Gantz touched on key American Jewish concerns, including over the status of non-Orthodox Judaism, and prayer at the Western Wall. “In Bergen-Belsen, no-one asked: Who is Reform and who is Conservative, who is Orthodox and who is secular. Before going into battle, I never checked to see who had a kippa under their helmet,” he said in a very effective passage. And as for the Kotel: “I can tell you with confidence that the Western Wall is long enough to accommodate everyone. Everyone!”
He praised US President Donald Trump, for recognizing Jerusalem and the Golan Heights as Israeli — again, to warm applause.
And he then related directly to Netanyahu, and the concerns the prime minister’s policies and actions are raising among many Israelis and American Jews. “Divisive dialogue,” he said, “may serve political purposes, but is shredding the fabric that holds us together.”

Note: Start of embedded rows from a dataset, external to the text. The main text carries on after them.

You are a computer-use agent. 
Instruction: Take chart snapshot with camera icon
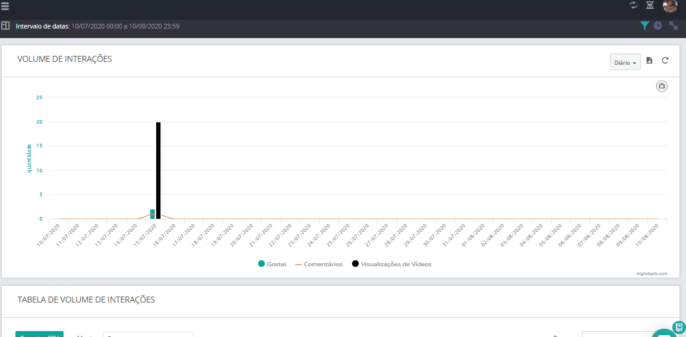pyautogui.click(x=662, y=86)
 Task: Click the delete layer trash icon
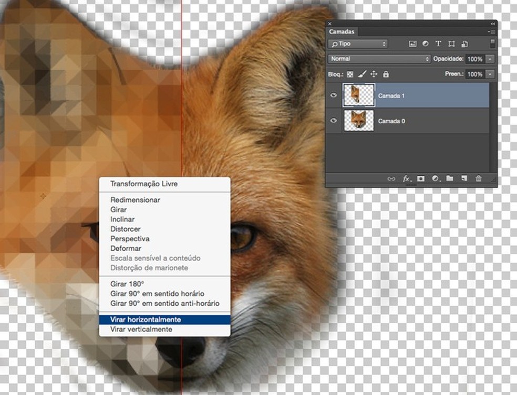[478, 179]
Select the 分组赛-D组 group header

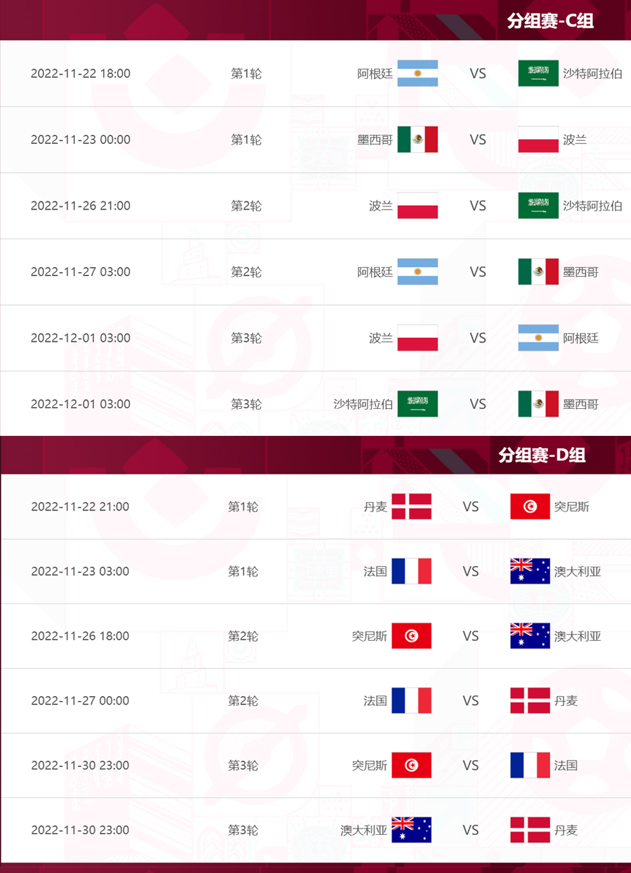pyautogui.click(x=542, y=455)
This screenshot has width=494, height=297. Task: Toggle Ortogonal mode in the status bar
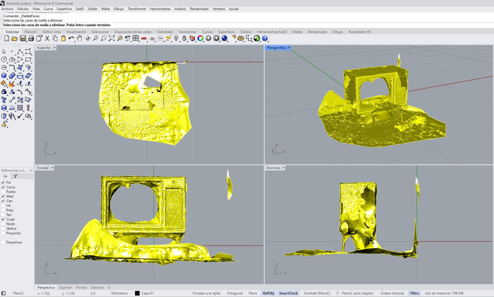(x=235, y=293)
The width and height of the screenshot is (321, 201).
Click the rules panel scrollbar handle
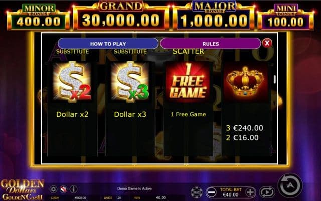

On his watch, Gantz vowed, “there will be no Kahanists running our country; there will be no racists leading our state institutions; there will be no corruption leading our way.” (There was a very subtle reference to the submarine scandal over which Blue and White is castigating Netanyahu when Gantz promised that “We will firmly keep our security advantage –by air; by land; by sea; and even under the sea.” It was doubtless lost on 99% of the audience.)
He did not name Netanyahu in that passage of criticism. Even at the height of an election campaign, even with the AIPAC family, Israeli politicians hold back when speaking publicly overseas. But the point was made, and the speech was over.
Gantz left the stage to ringing applause. A test had been passed.